Upgrade from elastic 1.3.2 to 2.3.1 and more space for the indexes

Hi All

I am seeing double the space when we migrated data for one index in es 1.3.2 version to 2.3.1 version even with doc_values false for our non analyzed fields

The index size was 772 GB in 1.3.2 and it became 1.3 TB in 2.3.1 version.
I see the norm files are much bigger now

Any idea if this is expected ...then we need to factor more capacity for the new version

Regards
Sai

Did you run a force merge after you had finished indexing?

Thanks for the reply Mark

The size I mentioned in just after the import from knapsack was done.
I just finished running force merge and still the size has not reduced rather it has increased to 1.8TB

I will dig further. Pls. lmk if you have seen this kind of issue before

Regards
Sai

hey, did you flush and refresh after the force merge? Unless you refresh you won't see the old space used by segments that existed prior to the force merge and that will likely result in higher disk usage? Also can you tell us how you are measure/get the size, is that an API call on ES (if so please post the result here) if not please show the output of your command.

Thanks Simon for your time
I am doing a du -h on data directory of elastic in env1(1.3.2) and env2 new cluster(2.3.1) and below is the example for shard 17.

on env1 1.3.2 version

32G /data/elasticsearch/CDQARTH-ES-PROD/nodes/0/indices/products_t0_v9/17/index

on env2 2.3.1 version

97G ./data/elasticsearch/xxx.prod.xxx.com-data2/CDQARTH-ES-PROD/nodes/0/indices/products_t0_v9/17/index

Here one nvd file which is 63 GB

-rw-r--r--. 1 elasticsearch elasticsearch 63G May 6 22:27 _2nn.nvd

Yes refresh is auto enabled every 15 mins
Also I did refresh manually but not flush after the force_merge to 1 segment

curl -XPOST 'http://search01.prod.elasticsearch.xxx.xxx.com/products_t0_v9/_forcemerge?max_num_segments=1'

Regards
Sai

I have the same issue, coming from 1.7.2 to 2.3.1.
The space usage has gone very high in the new upgraded environment, I am disabling the "_all" field for all the types in the index even though I wasn't doing that in the old version.

In may case I think the space has gone more than 10 fold up, I've geo_point and geo_shape fields for what it worth, which was the case in the old version.

In the old index/version the space usage was about 14KB per doc.
In the new index/version the space usage is about 1MB per doc, even though I disabled indexing a lot of fields that were indexed in the old version.

I created a test set, old version vs new version, same mapping same documents set, below are the stats coming from head plugin.

ES 2.3.1
test-local-01
size: 8.43Gi (8.43Gi)
docs: 5,029 (6,762)

ES 1.7.2
test-local-01
size: 34.8Mi (34.8Mi)
docs: 5,029 (5,172)

I will hold on the upgrade till this is fixed.
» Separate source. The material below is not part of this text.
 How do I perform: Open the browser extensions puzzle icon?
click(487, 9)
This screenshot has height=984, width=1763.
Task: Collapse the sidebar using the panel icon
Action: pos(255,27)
Can you post/link to your mappings and a data sample?

Sure, it is also worth mentioning that indexing is prohibitively much slower in the new version.
In the old version it would take no more than 2 mins to index those 5029 documents, in the new version it took a few hours, we have about 8 mil docs in our production index, so it is impossible for us to upgrade at the moment.

Here is our mapping gist, how do you want the data? one doc sample for each type?

Thanks for your help.

That's not right at all.
I know Simon has commented on here so let us take a look and get back to you.

We seem to be having the same issue.

Importing data from Couchbase 4.0 Community to Elastic 2.3.1 the document size seem to have increased by nearly 4 fold, and the size multiple was growing the more it was importing.

We are currently running Couchbase 3.0 Community importing into Elastic 1.5.2. Our documents are typically very small (between 100 - 150 Bytes per doc). On ES 1.5.2 the avg doc size is about 150B. On ES 2.3.1 after only 2.5M docs imported the avg size per doc was 500B.

Also, import speed has slowed down significantly, but not sure where the issue for import speed would reside.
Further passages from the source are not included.